In the first days of 2025, when Caren Kelleher (MBA 2010) went from owning one small business to two, she entered an alternating reality. Mondays, Wednesdays, and Fridays, she’s still the founder and CEO of Gold Rush Vinyl; the days in between are Waterloo Records & Video time.

Passing the torch
The original Waterloo Records opened on April Fools Day in 1982; John T. Kunz joined a few months in. For 43 years, the Austin store was a local institution and a beacon for music lovers, especially for its free, all-ages in-store shows—such as the Hope Tala event seen here. Last year, Kunz decided to entrust the record store and its loyal staff of 40 to Caren Kelleher and her business partner, Trey Watson.

Passing the torch
The original Waterloo Records opened on April Fools Day in 1982; John T. Kunz joined a few months in. For 43 years, the Austin store was a local institution and a beacon for music lovers, especially for its free, all-ages in-store shows—such as the Hope Tala event seen here. Last year, Kunz decided to entrust the record store and its loyal staff of 40 to Caren Kelleher and her business partner, Trey Watson.

So on a Tuesday morning in February, Kelleher is in Waterloo mode. She scores a downtown parking space and walks over to Austin City Hall with the distinct sound of purpose that cowboy boots bestow. Her meeting is at 9:30—but first she’ll need coffee. She’s just back from a long weekend in Los Angeles for the Grammy Awards. The news that Kelleher and her business partner, Trey Watson, had acquired Waterloo was still fresh in the music community. “Everyone wanted to talk about Waterloo,” Kelleher says.

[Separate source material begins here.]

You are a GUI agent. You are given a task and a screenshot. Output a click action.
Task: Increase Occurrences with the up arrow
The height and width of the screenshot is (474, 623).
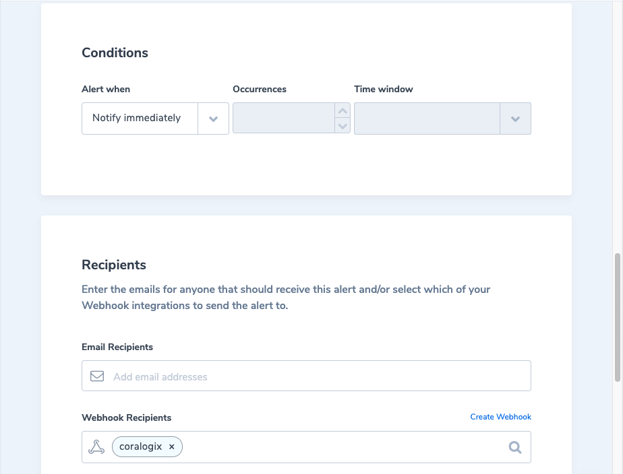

Austin’s iconic record store is also the topic of her meeting that morning with City Councilman Zo Qadri. Kelleher and Waterloo’s longtime owner, John T. Kunz, are appearing together to ask if the business qualifies for certain tax breaks and to float the idea of closing a section of North Lamar Boulevard for one morning. Forced to find a new home for the business when the building’s owner sold the property, the Waterloo team found a suitable replacement five blocks away. If Qadri can help with the permitting, they have dreams of a record-bin bucket brigade, where Waterloo’s customers line the route to move the inventory to its new home, hand by hand.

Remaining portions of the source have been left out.